Revolutionary tribunals and the People's Court were established to eliminate perceived "counter-revolutionaries", a broadly defined category that included anyone not aligned with Bolshevik or anti-Bolshevik forces. These institutions enforced political control, often bypassing legal norms, and issued administrative penalties such as fines, arrests, and forced labor. Paramilitary formations such as the Red Guards, supported by the Red Army, enforced Bolshevik authority and participated in repression, including deportations. The first Revolutionary Tribunal was established in Vecgulbene on 18 December 1918 becoming one of Latvian Socialist Soviet Republic's most ruthless, holding three sessions in its first two weeks, in which it arrested 144, imprisoned 98, and executed 14 people.

On February 13, 1919, the Revolutionary Military Council of Soviet Latvia decided to create a network of concentration camps, nicknamed "menageries" for their brutal conditions, making it the first country to officially plan camps for mass political repression. The first camps were planned in Kurzeme and Vidzeme, with Stukmaņi in Vidzeme becoming the main facility. Housed in an abandoned glass factory, it quickly filled to over 1,600 prisoners, with outbreaks of disease and harsh conditions. The camp was closed on May 30, 1919, after Bolsheviks were driven out of Riga.

As anti-Bolshevik forces approached Riga in May 1919, the Bolsheviks intensified executions of prisoners.
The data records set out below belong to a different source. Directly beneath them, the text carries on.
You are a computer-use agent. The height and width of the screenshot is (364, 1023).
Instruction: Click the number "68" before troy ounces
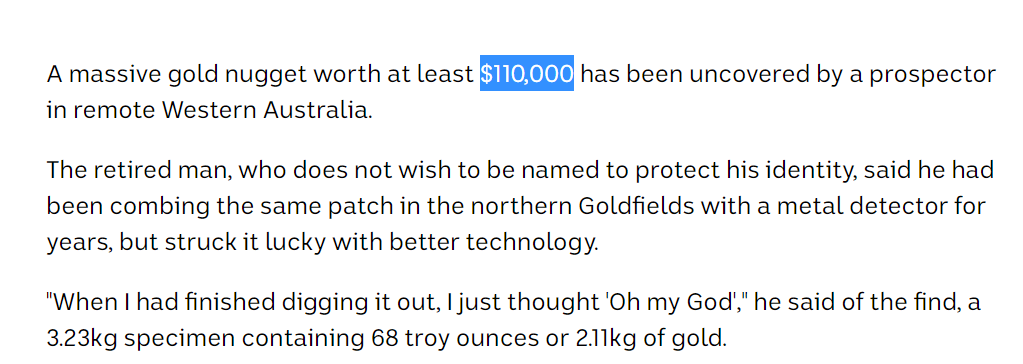(385, 339)
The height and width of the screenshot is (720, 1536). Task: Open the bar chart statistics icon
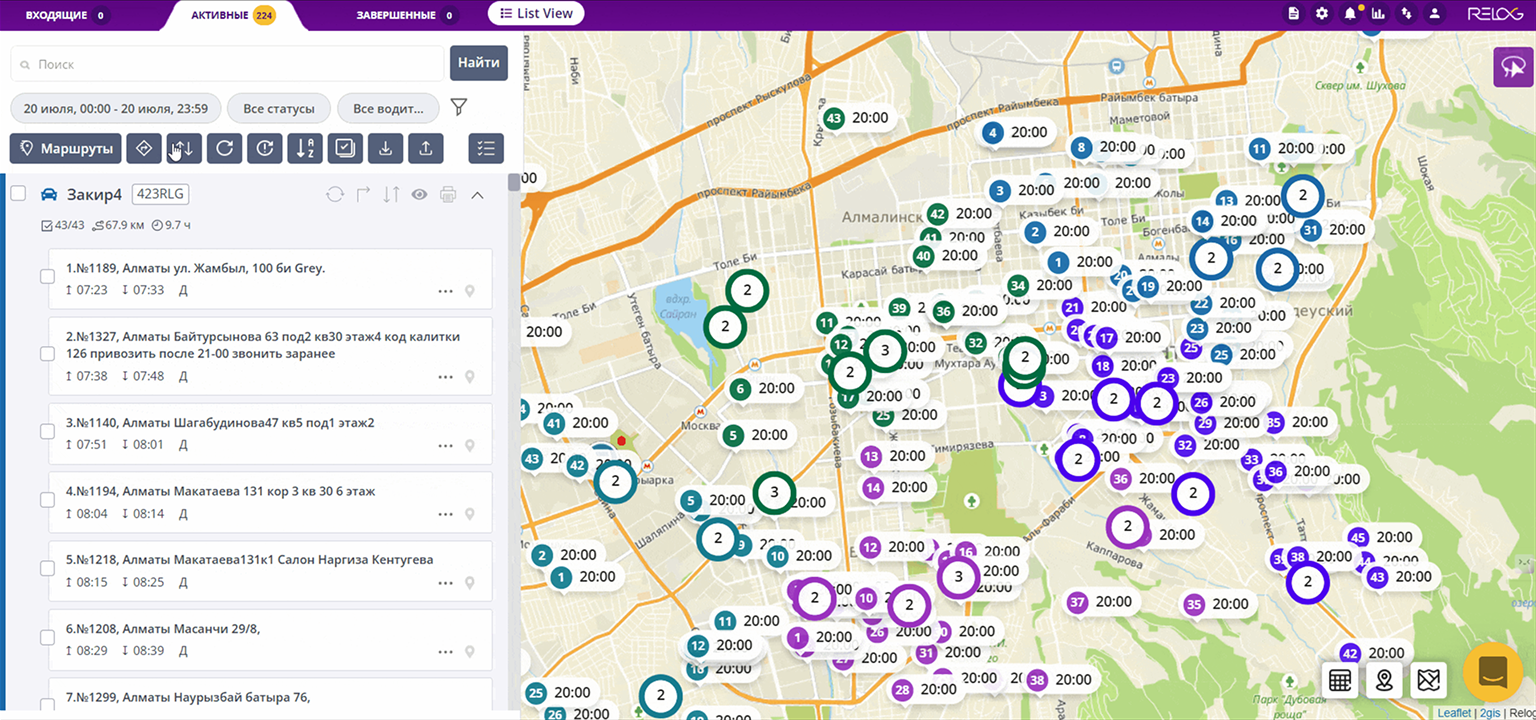(x=1378, y=14)
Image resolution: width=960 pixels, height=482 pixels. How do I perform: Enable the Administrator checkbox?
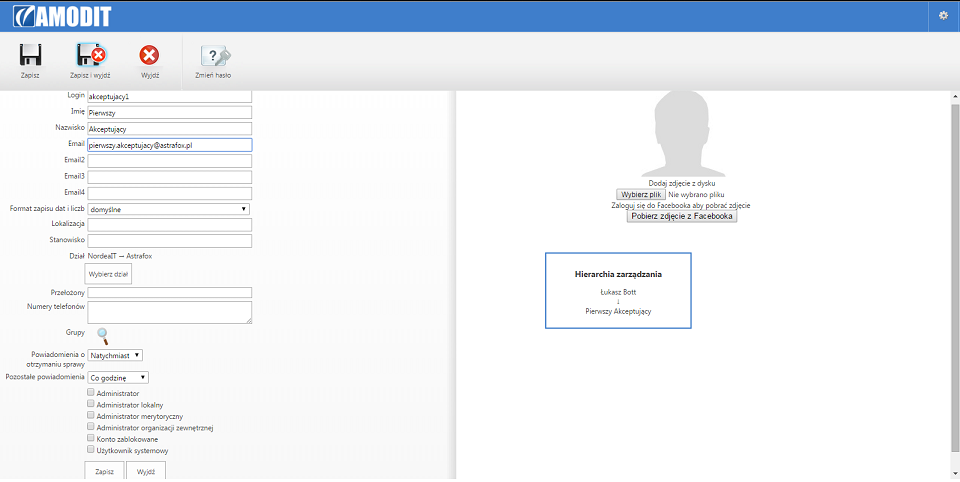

At the Citadel Prison, anti-Bolshevik troops were able to free hostages, but at Riga Central Prison, the Bolsheviks managed to kill 32 prisoners, including members of Baltic German clergy, using bayonets and grenades.
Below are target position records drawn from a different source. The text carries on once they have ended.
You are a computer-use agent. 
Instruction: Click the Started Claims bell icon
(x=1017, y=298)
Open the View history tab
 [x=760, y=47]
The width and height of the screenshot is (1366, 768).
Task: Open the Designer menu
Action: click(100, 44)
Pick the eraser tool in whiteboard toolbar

The Bolshevik rule lasted the longest in Latgale, persisting at least a year in most areas and nearly two years in its easternmost parts. In Daugavpils, the Red Terror reached its peak in March 1919 with the execution of 76 prominent public and economic figures in Dubrovin Park. In 1920, during the Liberation of Latgale, the retreating Bolsheviks took approximately 200 people, primarily Baltic Germans, as hostages to the Russian SFSR.

=== White Terror ===

Anti-Bolshevik violence was primarily motivated by revenge rather than ideology. After joint forces of the Baltische Landeswehr, Iron Division, Latvian troops, and the White Army liberated Riga on May 22, 1919, a wave of reprisals was carried out against suspected Bolshevik supporters. Estimates of the victims vary widely: early official records cited 174, while the Latvian Social Democratic Workers' Party and communists claimed 4,000–5,000. Executions continued until June 1919 when Allied intervention halted them. Approximately 3,000 prisoners of war had fallen into the hands of the Landeswehr and Iron Division, some of whom were executed, while many others were released if vouched for and later joined Colonel Jānis Balodis' Latvian Separate Battalion. Overall, about 700 people are believed to have been killed in Riga (roughly 450 after tribunal verdicts and 250 without trial) with the largest documented execution occurring on June 5 at Riga Central Prison. The Iron Division and Landeswehr were particularly noted for their brutality, while Balodis' battalion oversaw fewer casualties.

The execution of 18 Bolsheviks by the German troops near Riga on 26 May 1919, was captured on film by an American motion picture crew. Shown at the Paris Peace Conference, the footage reportedly influenced the Allied decision to withdraw German forces from the Baltic states. Later included in the 1920 documentary Starvation, the sequence drew criticism for its graphic content and contributed to the film's failure, though the execution footage itself survived in Hoover Institution Library and Archives and has since reappeared in historical documentaries, often misidentified as an episode of Russian Civil War.

In December 1919, 29 local communists were arrested in Valmiera, 11 of which, including four young women, were executed after a brief court martial, shocking the public and sparking a parliamentary debate. The executed were initially buried without coffins, but later reburied amid protests and commemorations. The event became controversial and was later mythologized in Soviet propaganda.